C12orf40, also known as Chromosome 12 Open Reading Frame 40, HEL-206, and Epididymis Luminal Protein 206 is a protein that in humans is encoded by the C12orf40 gene.

Gene

Human gene
In humans, the gene for C12orf40 is located on chromosome 12. There are 13 exons in the canonical isoform that is transcribed into an mRNA of 2797 base pairs. Three other isoforms have been isolated.

Evolution
Homologs exist as distant as the green sea turtle and chickens at approximately 60% sequence identity, suggesting that the gene may have arisen in the amniotes after their divergence from other tetrapods; the first 4 exons are conserved with 36% identity as distantly as the anemone.

Protein

Properties

The human C12orf40 protein is 652 amino acids in length.
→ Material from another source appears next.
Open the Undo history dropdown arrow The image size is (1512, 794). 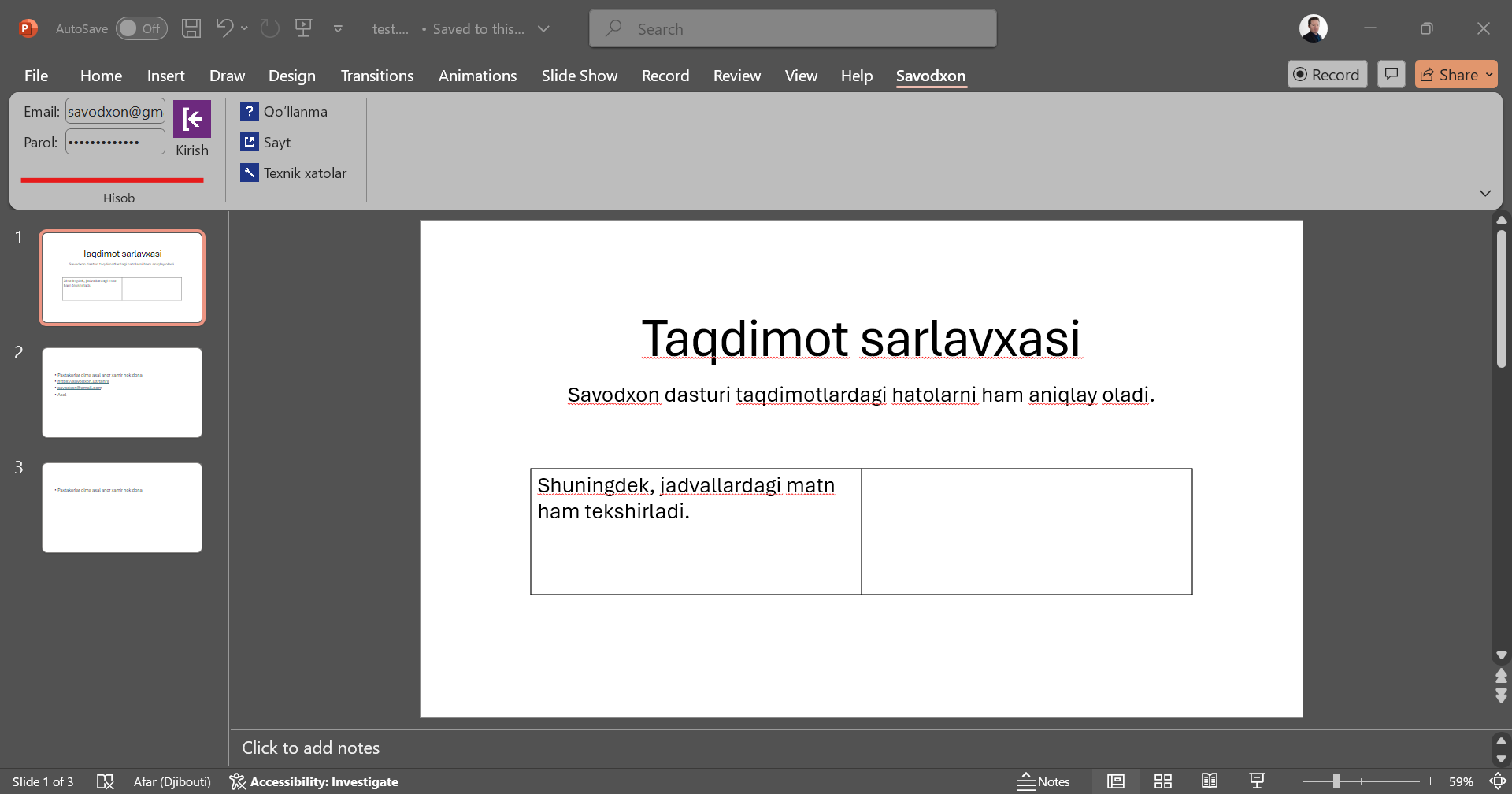[245, 29]
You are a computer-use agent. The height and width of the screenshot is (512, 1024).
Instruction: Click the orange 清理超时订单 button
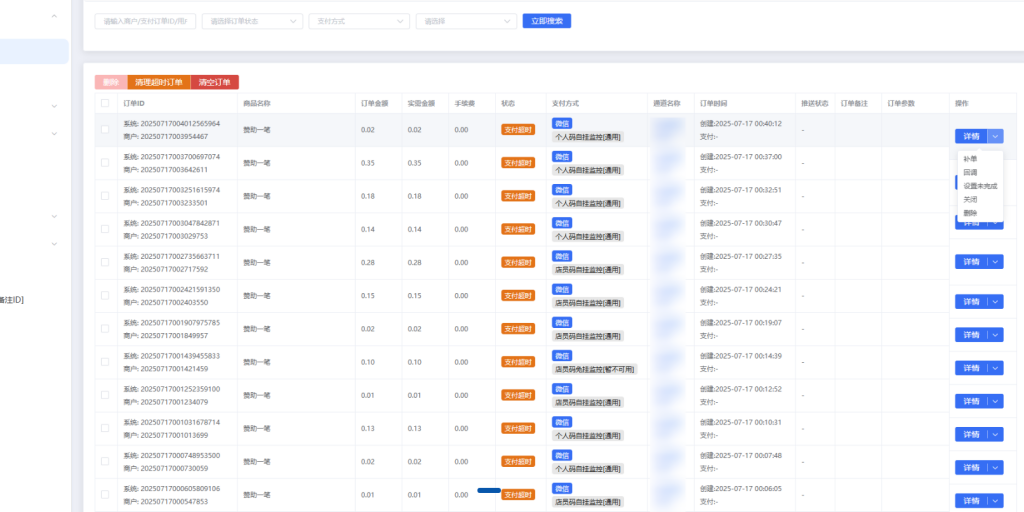[x=158, y=83]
Its molecular weight is predicted to be 74.52 kDa, and its isoelectric point 7.822. Amino acids 229-652 contain a domain of unknown function (DUF4552) which is conserved in vertebrates. C12orf40 is predicted to be a soluble protein with no transmembrane segments. Its secondary and tertiary structures are not currently known.

Interactions 

Experimental evidence shows that C12orf40 has a physical interaction with dynein light chain 2 (DYNLL2). This protein is part of a complex that regulates the function of the motor protein dynein.

Expression
Within the cell, C12orf40 is predicted to be present in the nucleus based on signals within its sequence. An analysis of normal human tissues shows that C12orf40 expression occurs primarily in the testis, suggesting importance to the male reproductive system.

Clinical significance
The function of C12orf40 is not yet well understood. However, the three prime untranslated region (3' UTR) of C12orf40 is highly similar to the 3' UTR of the cystic fibrosis transmembrane conductance regulator (CFTR), which may mean that the two genes share certain expression patterns. In the fibroblasts of hypertrophic scars, exposure to the immunosuppressant Tacrolimus causes C12orf40 up-regulation.  In pigs, a region homologous to human C12orf40 plays a role in arthrogryposis, a disease characterized by congenital fibrosis. The common thread of these studies suggests that C12orf40 may have a connection to the formation of healthy connective tissue.